Requisitos de la tarea: Extrae sin cambios, del texto sobre el control de calidad, el pasaje que va de "Por eso la burocracia" a "la misma grabación.", ambos incluidos.

Hace algunos años trabajé de Inspector de Control de Calidad.

Esos años me dejaron un gran sentido de lo que es la calidad: saber cuánto se puede tolerar que un producto o servicio se desvíe de una norma establecida.

En los rines de autos, por ejemplo, si tienen un poco más de porosidad luego de que salen del horno, no servirán y sería muy peligroso usarlos.

Pero en la calidad de servicios es un poco diferente hacer el control de calidad.

¿Cómo medir qué tan exactos son los autobuses de Long Beach? ¿qué tan eficiente es el servicio de renovación de registro de automóviles del DMV de California?... Ese es otro asunto.

Por eso la burocracia ofrece números telefónicos para supervisar la calidad de los servicios y atender al cliente.

Pero qué tal si estos no funcionan.

Dibujo dos escenarios:

El primero es en la estación de autobuses urbanos de Long Beach, entre las calles Palo Verde y Sterns. Ahí, luego de esperar por 50 minutos un autobús de la ruta 172, decido llamar al teléfono que aperece en un letrero y en tres ocasiones solo me habla la contestadora, repitiéndome en inglés y español la misma grabación.

El otro escenario es la renovación del registro de mi auto.

Luego de sorprenderme de que cargaran a mi cuenta un ticket de noviembre del 2007 en el registro que se vencería en junio del 2009, me doy cuenta de que algo anda mal. Probablemente ese ticket ya se pagó en la última renovación, pero, por si acaso, llamo a un número telefónico que ahí se suministra: 1-800-921-1117.

En diferentes días, trato de hablar, e inevitablemente me llega la misma respuesta: su tiempo de espera será de 10 minutos, si quiere, vuelva a llamar hoy u otro día.

Enfadado de pelearme con una grabadora, decido hablarle a Armando Botello del departamento de comunicación del DMV.

Botello me da otro número, pero más general, 1-800-777-0133.

Le explico de lo que se trata, y tratando de entender si el control de calidad del DMV se está deteriorando por eso de la crísis del presupuesto, le pregunto a Botello si esto se debe a reducciones de personal.

"No te sé decir, yo nunca he visto ese teléfono", me dice Botello.

Datos proporcionados:
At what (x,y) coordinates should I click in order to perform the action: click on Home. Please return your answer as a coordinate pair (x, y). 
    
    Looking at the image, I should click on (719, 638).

Resultado del ejercicio:
Por eso la burocracia ofrece números telefónicos para supervisar la calidad de los servicios y atender al cliente.

Pero qué tal si estos no funcionan.

Dibujo dos escenarios:

El primero es en la estación de autobuses urbanos de Long Beach, entre las calles Palo Verde y Sterns. Ahí, luego de esperar por 50 minutos un autobús de la ruta 172, decido llamar al teléfono que aperece en un letrero y en tres ocasiones solo me habla la contestadora, repitiéndome en inglés y español la misma grabación.